In the mean time, it is not safe to remove API object versions, so we are instating a moratorium on API object version removal until this system is in place. (Deprecations are still fine.)

thockin · 2017-09-08T18:00:35Z

Thanks, Daniel. Good summary. To echo:

it is not safe to remove API object versions, so we are instating a moratorium on API object version removal

Emphasis on removal. It sucks to carry old APIs forward, but this is a liability I think we can't ignore. We've gotten lucky this far.

@kubernetes/sig-network-api-reviews @cmluciano @dcbw @danwinship

@kubernetes/api-approvers @kubernetes/api-reviewers

smarterclayton · 2017-09-08T18:05:47Z

For context the openshift approach is we force a migration before every upgrade starts, and the migration has to complete. Migration is a kubectl cmd that reads all objects and writes a no-op change (which forces storage turn over). We use this for protobuf migration, field defaulting, new versions, storage versions conversion, self link fixup, etc.

It's basically a production version of upgrade-storage-objects.sh - depending on how complicated we want to get, i'd say it's the minimum viable path, while the cluster consensus is probably fine but more complicated.

https://github.com/openshift/origin/blob/master/pkg/oc/admin/migrate/storage/storage.go

thockin · 2017-09-08T18:09:49Z

Is this blocking the removal of Alpha APIs, too?

lavalamp · 2017-09-08T18:32:00Z

@smarterclayton Is that an upstream command?

lavalamp · 2017-09-08T18:33:18Z

@thockin I think it depends on how the alpha API is storing its objects.

smarterclayton · 2017-09-08T19:27:34Z

Downstream, it is a bunch of utility code for a migration framework (we have other migrators for things like RBAC, alpha annotations to beta fields, image references) and then a set of simple commands. I don't know that I think of this as kubectl as much as kubeadm or a separate command for admins (in openshift, oc adm is all admin focused commands and oc is all end user focused, but we don't quite have the equiv in kube)

lavalamp · 2017-09-08T20:28:30Z

@smarterclayton Gotcha. I will take a look at it but that still doesn't sound like an ideal way to solve the problem. Like, it's good if you're going to run one or two of these things with super-well-trained humans doing the upgrade, but Kubernetes isn't installed like that :)

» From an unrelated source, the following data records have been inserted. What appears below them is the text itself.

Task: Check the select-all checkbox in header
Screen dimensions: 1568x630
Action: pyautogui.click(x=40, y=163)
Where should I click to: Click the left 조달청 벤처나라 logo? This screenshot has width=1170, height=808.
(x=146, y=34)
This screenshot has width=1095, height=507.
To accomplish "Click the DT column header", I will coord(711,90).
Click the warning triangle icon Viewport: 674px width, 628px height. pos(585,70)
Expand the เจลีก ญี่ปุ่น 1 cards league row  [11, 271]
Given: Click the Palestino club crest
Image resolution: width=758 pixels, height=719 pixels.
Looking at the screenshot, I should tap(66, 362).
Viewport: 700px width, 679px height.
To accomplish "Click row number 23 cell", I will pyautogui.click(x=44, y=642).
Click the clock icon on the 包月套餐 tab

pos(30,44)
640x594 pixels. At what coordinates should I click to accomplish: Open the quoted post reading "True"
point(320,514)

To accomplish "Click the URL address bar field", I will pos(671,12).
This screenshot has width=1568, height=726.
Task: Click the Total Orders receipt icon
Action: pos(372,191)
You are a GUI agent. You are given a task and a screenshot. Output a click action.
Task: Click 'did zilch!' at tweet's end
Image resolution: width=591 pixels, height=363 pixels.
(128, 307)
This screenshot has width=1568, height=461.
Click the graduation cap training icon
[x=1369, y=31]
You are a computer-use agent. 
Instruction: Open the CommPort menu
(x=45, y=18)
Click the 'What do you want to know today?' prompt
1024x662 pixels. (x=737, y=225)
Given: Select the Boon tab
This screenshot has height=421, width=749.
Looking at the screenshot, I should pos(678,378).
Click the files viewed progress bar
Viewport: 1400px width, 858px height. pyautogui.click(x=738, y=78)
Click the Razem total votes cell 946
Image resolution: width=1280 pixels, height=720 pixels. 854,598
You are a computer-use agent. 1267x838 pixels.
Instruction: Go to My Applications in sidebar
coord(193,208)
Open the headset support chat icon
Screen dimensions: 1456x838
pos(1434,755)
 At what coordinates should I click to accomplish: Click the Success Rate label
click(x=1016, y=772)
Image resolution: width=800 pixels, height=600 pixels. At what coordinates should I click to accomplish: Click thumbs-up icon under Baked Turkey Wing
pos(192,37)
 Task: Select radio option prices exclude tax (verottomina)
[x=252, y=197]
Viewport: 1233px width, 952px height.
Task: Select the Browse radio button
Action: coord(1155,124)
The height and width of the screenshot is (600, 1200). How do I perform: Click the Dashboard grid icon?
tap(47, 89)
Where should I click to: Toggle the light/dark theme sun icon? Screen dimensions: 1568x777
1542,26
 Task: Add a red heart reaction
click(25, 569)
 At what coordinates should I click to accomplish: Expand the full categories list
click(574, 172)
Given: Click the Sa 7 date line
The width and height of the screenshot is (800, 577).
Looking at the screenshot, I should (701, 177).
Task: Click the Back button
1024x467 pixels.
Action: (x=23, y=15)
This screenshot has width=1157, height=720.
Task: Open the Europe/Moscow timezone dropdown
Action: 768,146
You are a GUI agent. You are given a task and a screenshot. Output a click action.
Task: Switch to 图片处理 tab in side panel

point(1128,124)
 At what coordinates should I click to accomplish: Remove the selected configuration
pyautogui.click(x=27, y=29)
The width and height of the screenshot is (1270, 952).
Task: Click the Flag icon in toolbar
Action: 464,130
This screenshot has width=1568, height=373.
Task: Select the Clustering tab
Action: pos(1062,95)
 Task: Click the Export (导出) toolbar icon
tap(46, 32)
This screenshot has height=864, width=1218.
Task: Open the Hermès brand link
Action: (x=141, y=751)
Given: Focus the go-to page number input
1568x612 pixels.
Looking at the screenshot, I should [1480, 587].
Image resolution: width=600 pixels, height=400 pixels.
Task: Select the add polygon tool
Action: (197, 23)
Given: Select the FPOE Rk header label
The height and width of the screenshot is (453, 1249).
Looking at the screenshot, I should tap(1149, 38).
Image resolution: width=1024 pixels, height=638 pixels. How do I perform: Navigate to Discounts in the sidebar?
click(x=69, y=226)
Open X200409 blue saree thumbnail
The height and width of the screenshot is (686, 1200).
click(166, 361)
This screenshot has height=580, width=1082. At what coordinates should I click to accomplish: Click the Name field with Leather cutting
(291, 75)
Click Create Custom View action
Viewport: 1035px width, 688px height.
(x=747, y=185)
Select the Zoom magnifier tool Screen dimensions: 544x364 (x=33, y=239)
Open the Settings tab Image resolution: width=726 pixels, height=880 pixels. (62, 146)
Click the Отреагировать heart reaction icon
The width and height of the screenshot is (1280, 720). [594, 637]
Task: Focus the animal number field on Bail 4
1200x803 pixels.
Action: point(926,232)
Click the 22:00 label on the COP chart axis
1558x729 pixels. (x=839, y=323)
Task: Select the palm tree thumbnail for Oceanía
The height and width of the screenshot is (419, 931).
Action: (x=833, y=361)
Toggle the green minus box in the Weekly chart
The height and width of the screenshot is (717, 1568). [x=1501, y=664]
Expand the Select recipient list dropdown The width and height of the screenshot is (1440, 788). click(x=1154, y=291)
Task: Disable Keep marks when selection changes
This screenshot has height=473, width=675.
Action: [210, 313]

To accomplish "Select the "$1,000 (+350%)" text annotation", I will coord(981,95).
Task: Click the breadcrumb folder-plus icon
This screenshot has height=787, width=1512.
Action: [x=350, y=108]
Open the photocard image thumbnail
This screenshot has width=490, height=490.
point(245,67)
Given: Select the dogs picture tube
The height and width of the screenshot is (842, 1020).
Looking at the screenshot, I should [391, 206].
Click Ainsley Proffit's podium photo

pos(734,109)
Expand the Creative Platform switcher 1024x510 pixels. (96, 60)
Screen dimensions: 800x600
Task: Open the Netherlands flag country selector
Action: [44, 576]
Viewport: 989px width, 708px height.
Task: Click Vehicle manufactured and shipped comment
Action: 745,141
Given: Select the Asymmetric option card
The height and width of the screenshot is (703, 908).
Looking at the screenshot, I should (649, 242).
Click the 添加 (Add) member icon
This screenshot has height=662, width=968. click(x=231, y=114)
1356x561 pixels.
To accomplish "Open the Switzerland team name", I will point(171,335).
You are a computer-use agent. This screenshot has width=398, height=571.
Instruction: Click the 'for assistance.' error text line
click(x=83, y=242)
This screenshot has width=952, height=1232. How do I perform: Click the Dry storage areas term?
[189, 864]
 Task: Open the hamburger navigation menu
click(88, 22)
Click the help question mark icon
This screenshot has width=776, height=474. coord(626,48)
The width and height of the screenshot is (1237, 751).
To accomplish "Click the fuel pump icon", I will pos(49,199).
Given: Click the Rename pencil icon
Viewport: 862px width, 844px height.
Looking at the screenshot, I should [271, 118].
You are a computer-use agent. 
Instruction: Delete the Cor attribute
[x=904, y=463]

smarterclayton · 2017-09-09T01:18:24Z

It's just part of general cluster upgrade operations. Someone has to roll the masters. Someone has to lay down new config. I agree there can be magic involved. But magic may have higher cost in some scenarios. On Sep 8, 2017, at 4:28 PM, Daniel Smith <notifications@github.com> wrote: @smarterclayton <https://github.com/smarterclayton> Gotcha. I will take a look at it but that still doesn't sound like an ideal way to solve the problem. Like, it's good if you're going to run one or two of these things with super-well-trained humans doing the upgrade, but Kubernetes isn't installed like that :) — You are receiving this because you were mentioned. Reply to this email directly, view it on GitHub <#52185 (comment)>, or mute the thread <https://github.com/notifications/unsubscribe-auth/ABG_p9i4xB-URdFNh97YstqxPPuQg8_cks5sgaN8gaJpZM4PReU1> .

enj · 2017-09-13T21:50:27Z

I have worked closely with OpenShift's installer/upgrade team on their use of the oc adm migrate storage command. I will say running it automatically pre and post upgrade is the trivial part. The command is surprisingly good at finding random edge cases. It could be turned into a controller of sort, though I am not sure what state the controller would try to drive the system from/to.

timothysc · 2017-09-14T14:19:56Z

Per conversation on sig-api-machinery, there was general consensus that it makes more sense to have this as a controllers responsibility with some set of strategies.

bgrant0607 · 2017-09-14T17:57:46Z

We need to figure out downgrades, also, which are similar. Right now, a downgrade will strand storage of any new APIs that are created.

liggitt · 2017-09-14T18:04:25Z

We need to figure out downgrades, also, which are similar. Right now, a downgrade will strand storage of any new APIs that are created.

Brand new resources will get orphaned on downgrade, but should be inert.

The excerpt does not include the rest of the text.